Anthem pulls out of Virginia's Obamacare exchange

How Trump can upend Obamacare without Congress
How Trump can upend Obamacare without Congress

Just days after pulling out of Nevada and downsizing its presence in Georgia, Anthem announced Friday it will not participate on Virginia's Obamacare exchange in 2018.

Although Anthem was a major player in Virginia, all of the state's counties are expected to have at least one carrier on their exchanges next year.

As it has said when withdrawing from other states, Anthem (ANTM) believes the Obamacare market has grown too volatile. It remains concerned about whether it will continue to receive the Obamacare subsidies that reduce out-of-pocket costs for lower-income consumers. Another factor is the return of a tax on health insurers that had been temporarily suspended.

"Today, planning and pricing for ACA-compliant health plans has become increasingly difficult due to a shrinking and deteriorating individual market, as well as continual changes and uncertainty in federal operations, rules and guidance, including cost sharing reduction subsidies and the restoration of taxes on fully insured coverage," the company said in a statement.

Related: Anthem exits more Obamacare markets

Anthem, which also offers policies under the HealthKeepers name in Virginia, is one of the largest players in the Obamacare exchanges nationwide. It is in 14 states this year, but has already announced it is withdrawing fully from the exchanges in Ohio, Indiana and Wisconsin, in addition to Nevada and Virginia. And it is curtailing its presence in California and Georgia.

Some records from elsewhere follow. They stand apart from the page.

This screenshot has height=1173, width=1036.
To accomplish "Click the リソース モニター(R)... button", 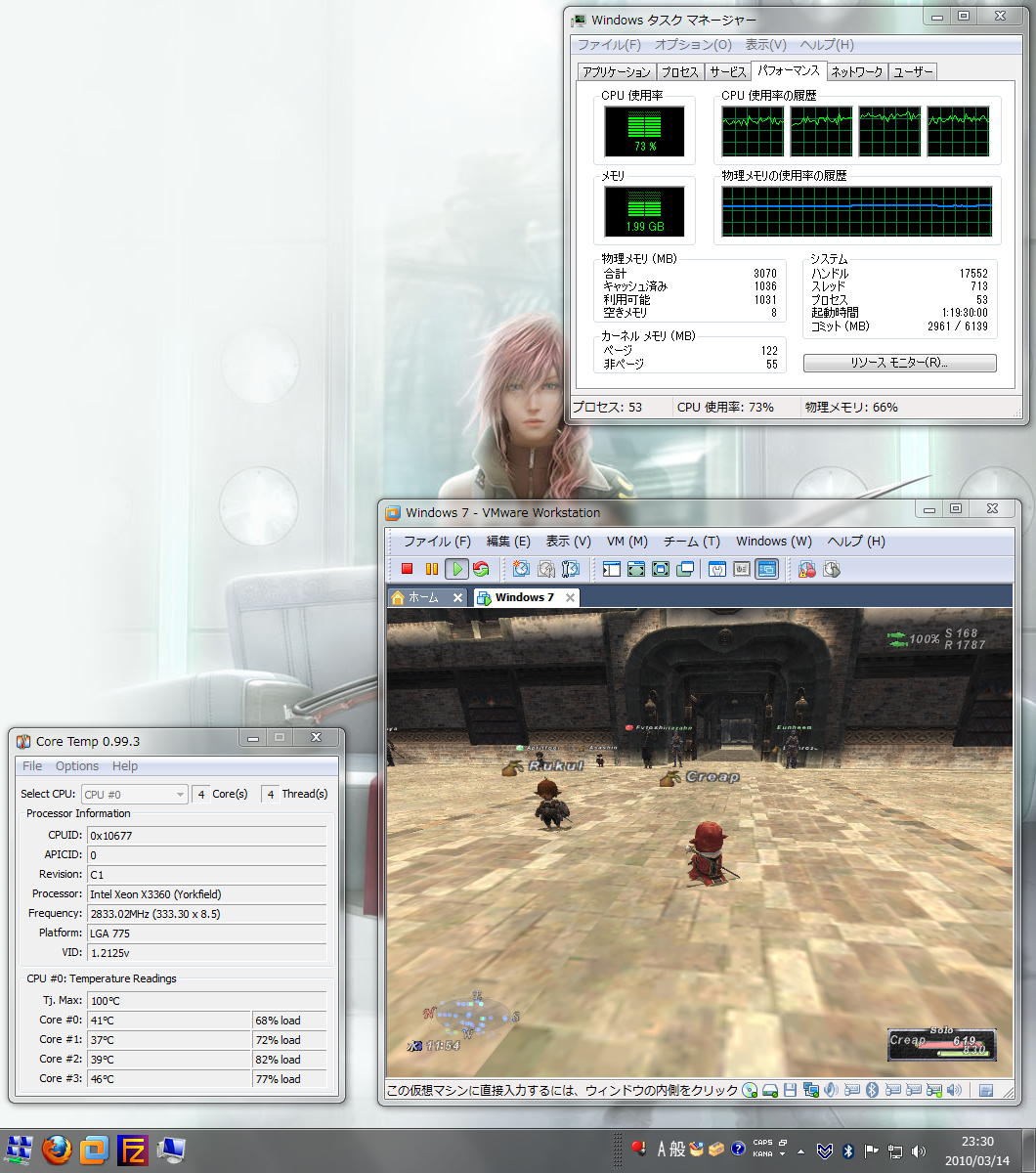I will point(899,363).
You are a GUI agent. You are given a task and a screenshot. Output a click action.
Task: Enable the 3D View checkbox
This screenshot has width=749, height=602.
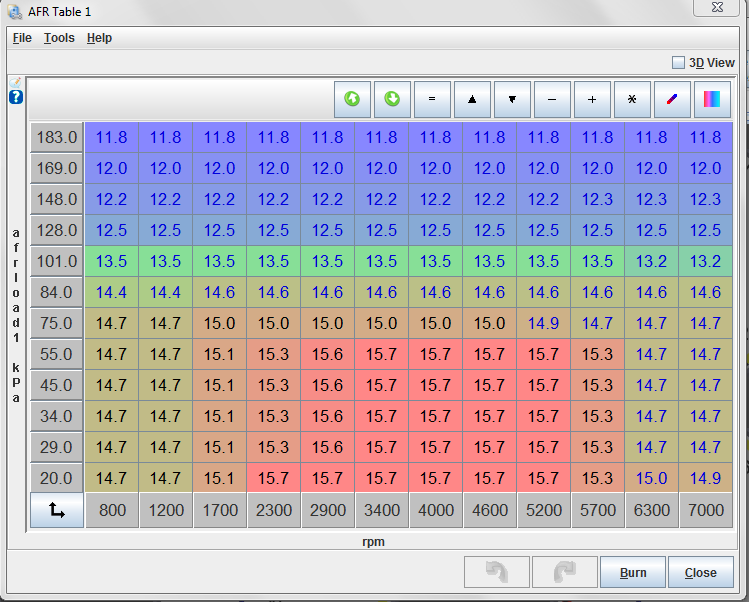tap(679, 62)
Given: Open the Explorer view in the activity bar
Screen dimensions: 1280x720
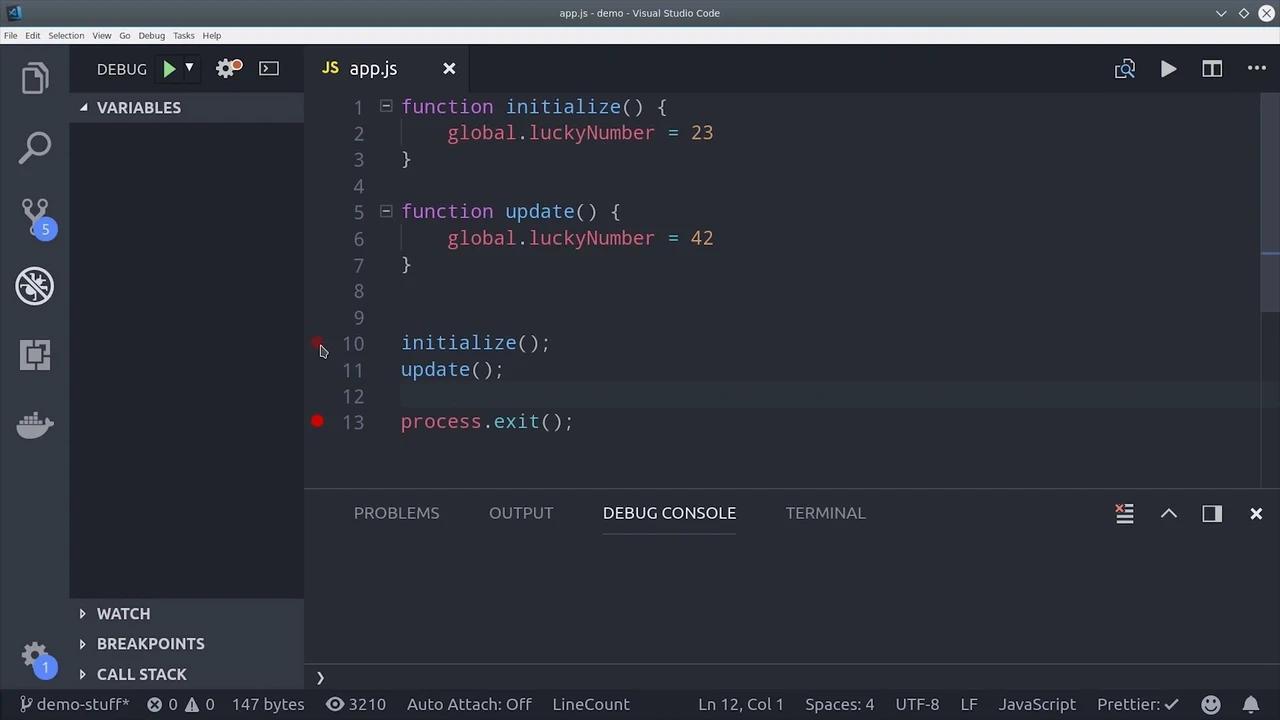Looking at the screenshot, I should (35, 77).
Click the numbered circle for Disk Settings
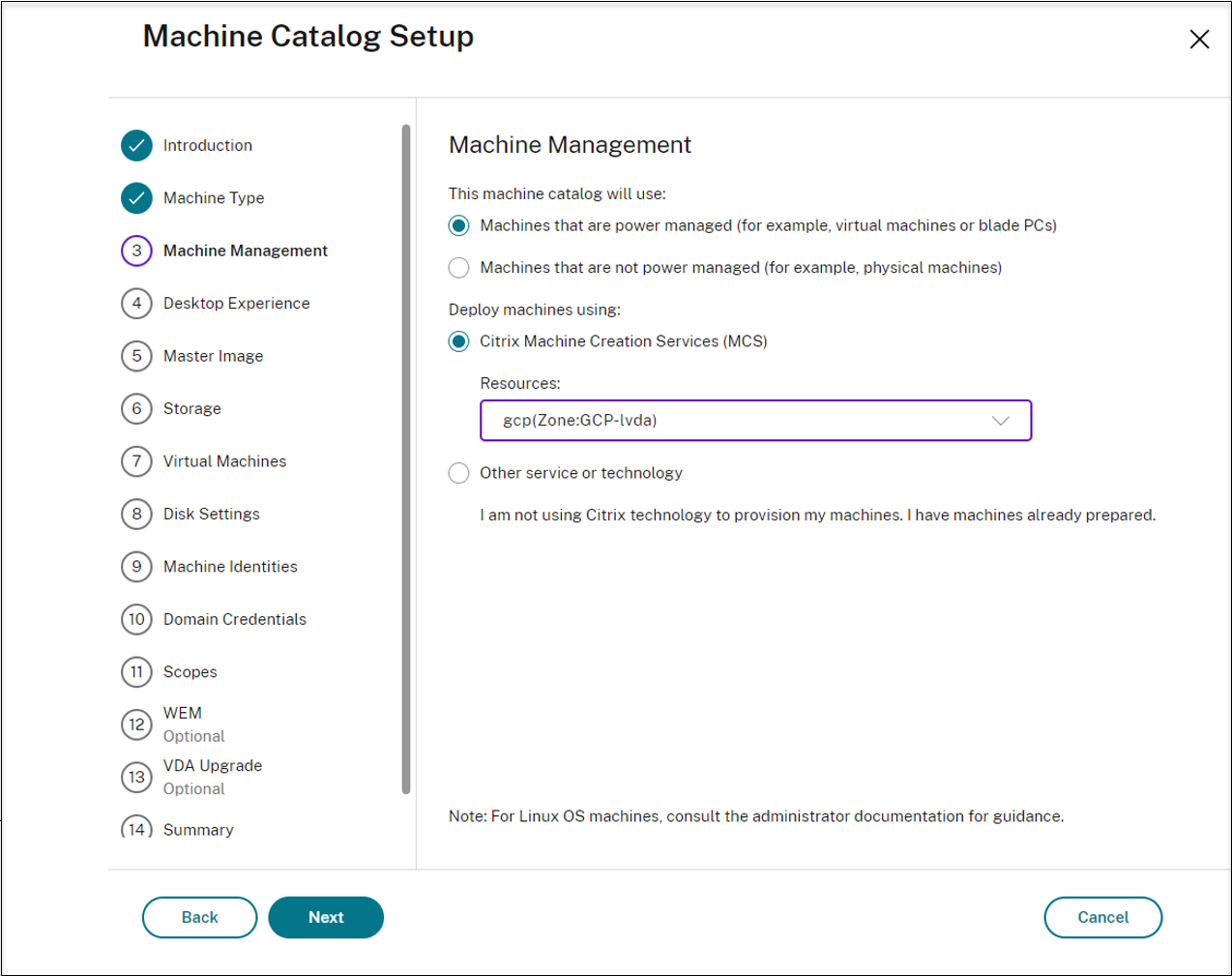 pyautogui.click(x=136, y=514)

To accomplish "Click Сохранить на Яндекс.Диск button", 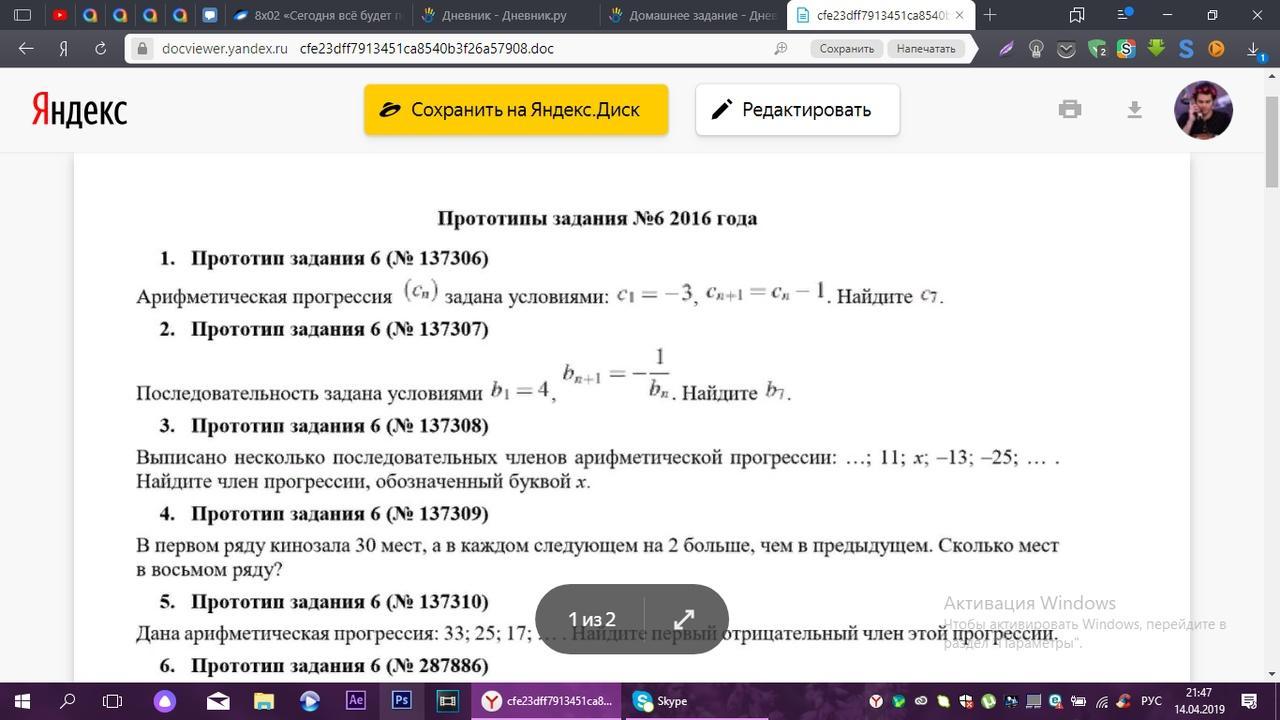I will 516,110.
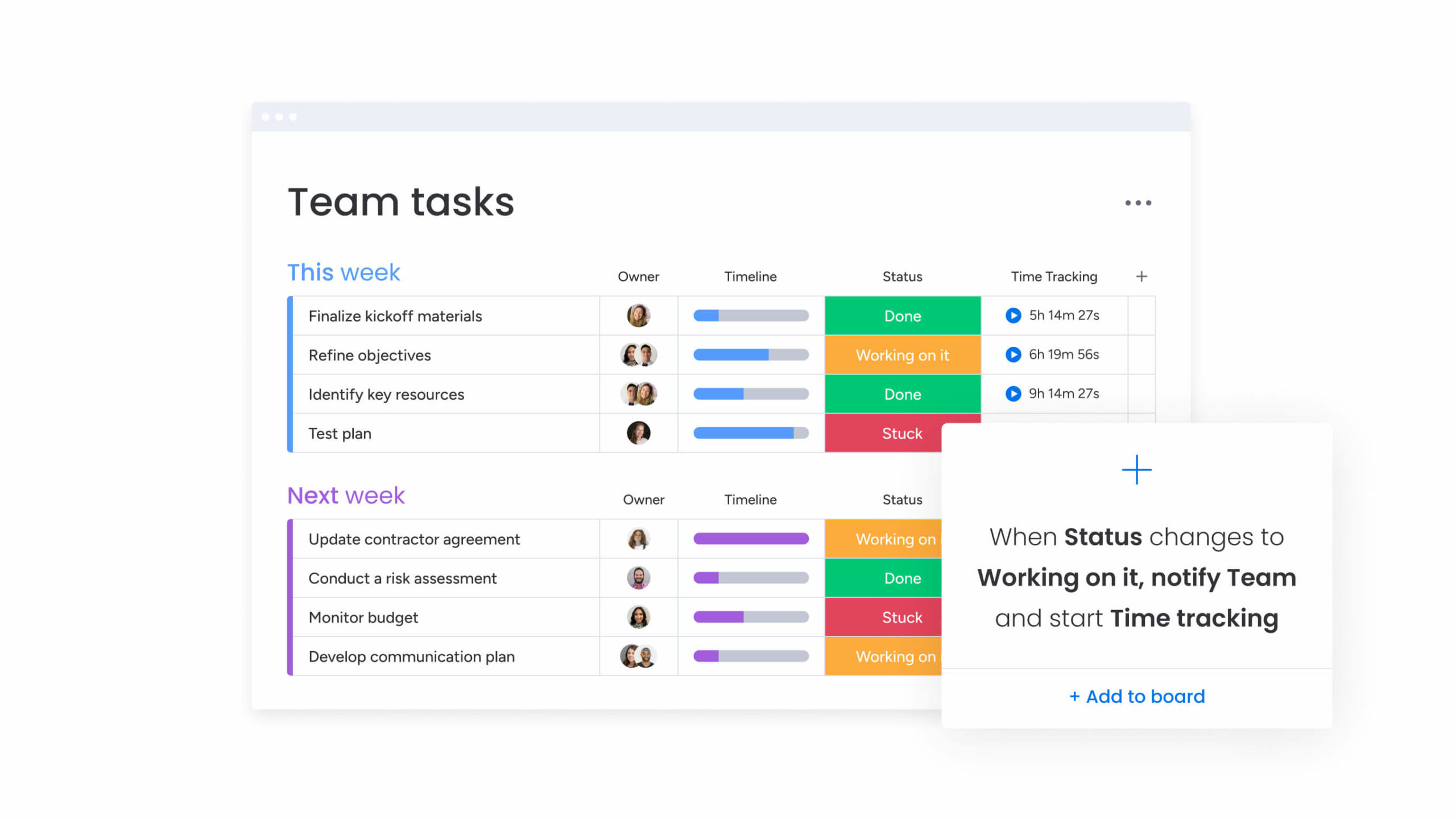The height and width of the screenshot is (819, 1456).
Task: Select the timeline progress bar for 'Refine objectives'
Action: (750, 355)
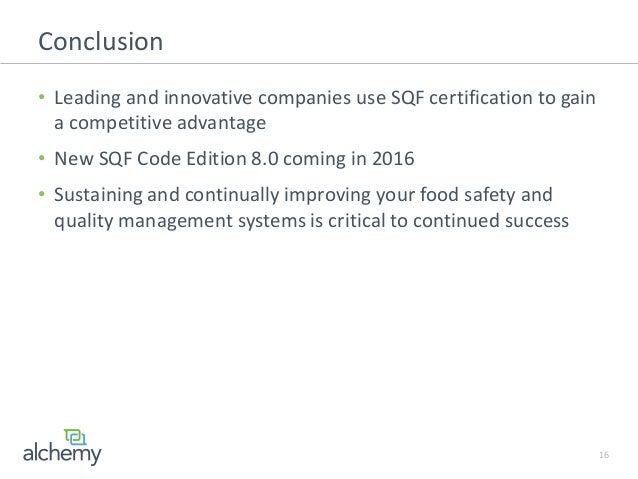
Task: Click the slide number 16
Action: click(604, 455)
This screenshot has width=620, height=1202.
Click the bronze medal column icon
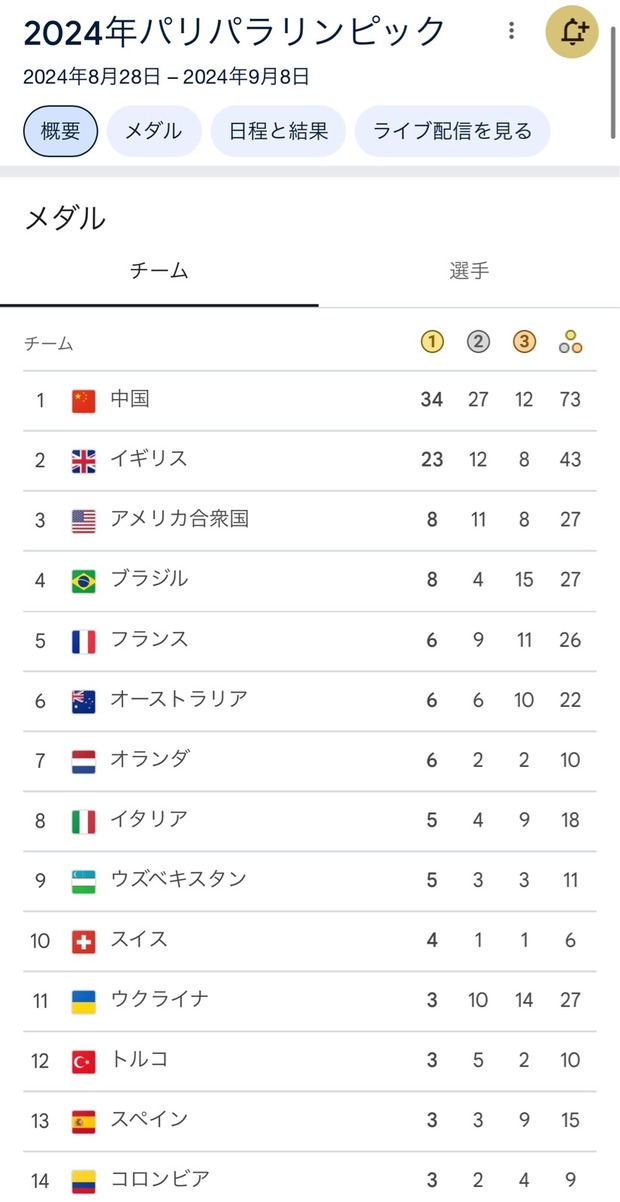click(x=524, y=343)
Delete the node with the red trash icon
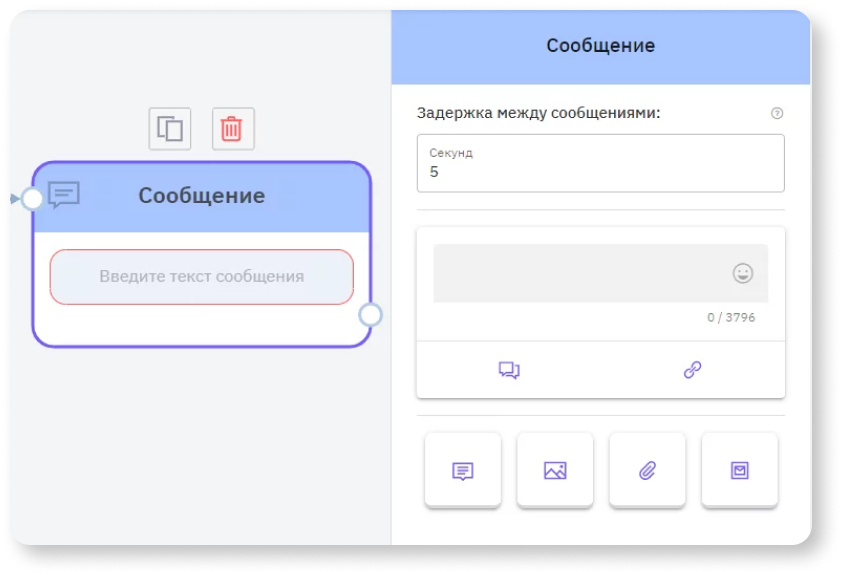 (232, 129)
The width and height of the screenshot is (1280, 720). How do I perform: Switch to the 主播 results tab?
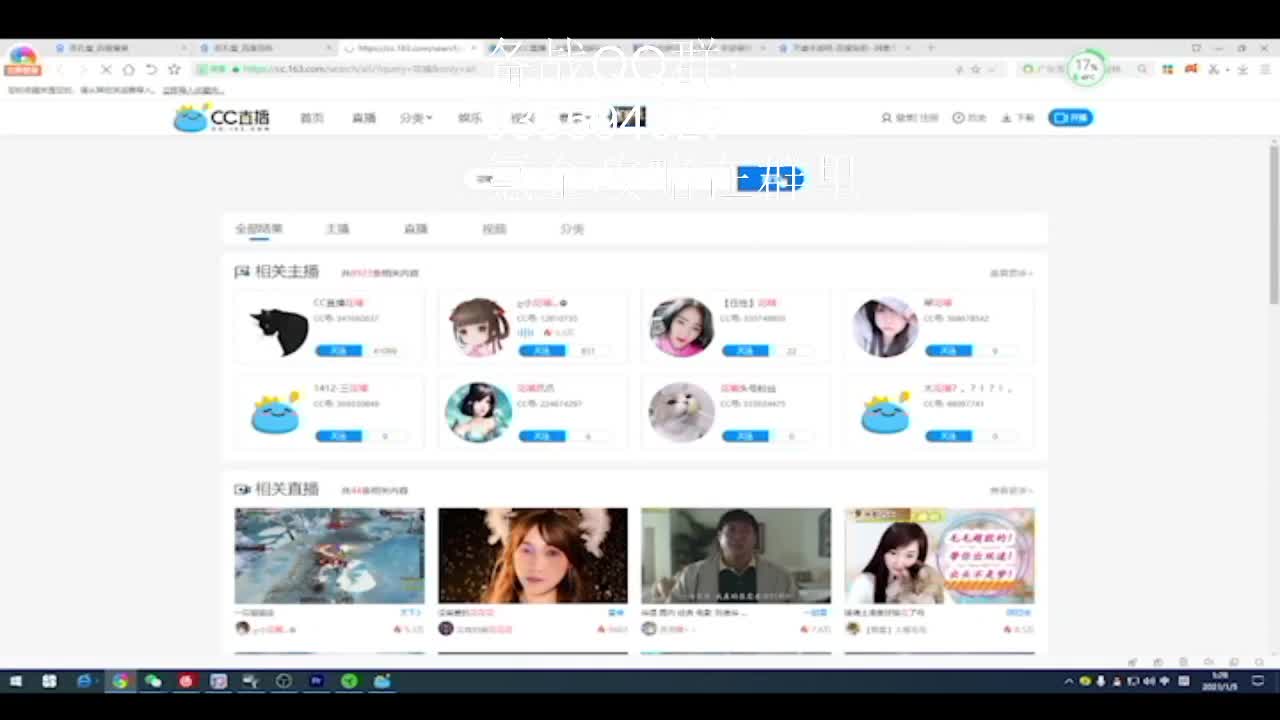(338, 228)
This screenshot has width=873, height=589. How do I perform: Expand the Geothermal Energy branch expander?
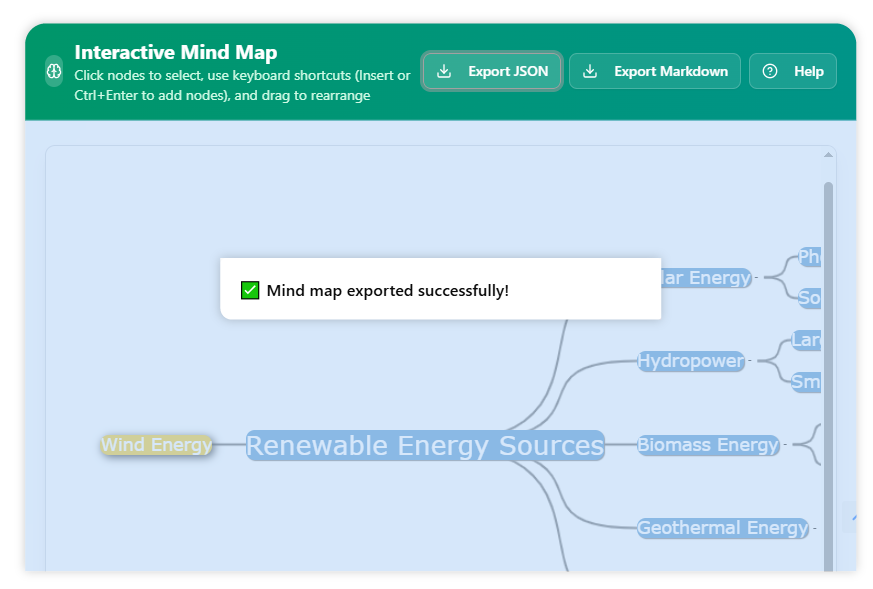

Anthem was in 130 out of Virginia's 134 counties or cities this year, said Cynthia Cox, an associate director at the Kaiser Family Foundation. But a smaller insurer, Optima, plans to expand to 124 counties next year, from 35 now. The remaining counties will have other insurers on their exchanges.

Nearly 10,000 residents in 17 counties nationwide are at risk for having no Obamacare options next year, according to the Kaiser Family Foundation -- many of them because of Anthem's exits.

Related: Insurers get more time to finalize 2018 Obamacare premiums requests

Anthem is the third publicly traded insurer to leave Virginia, which has a rather robust exchange. UnitedHealth (UNH) and Aetna (AET) pulled out earlier this year. Anthem had wanted to raise rates in Virginia by 38%, on average.

Other insurers are expected to downsize their involvement or to hike rates further in coming weeks. Carriers have until September 5 to revise their premium requests and until September 27 to sign contracts for 2018.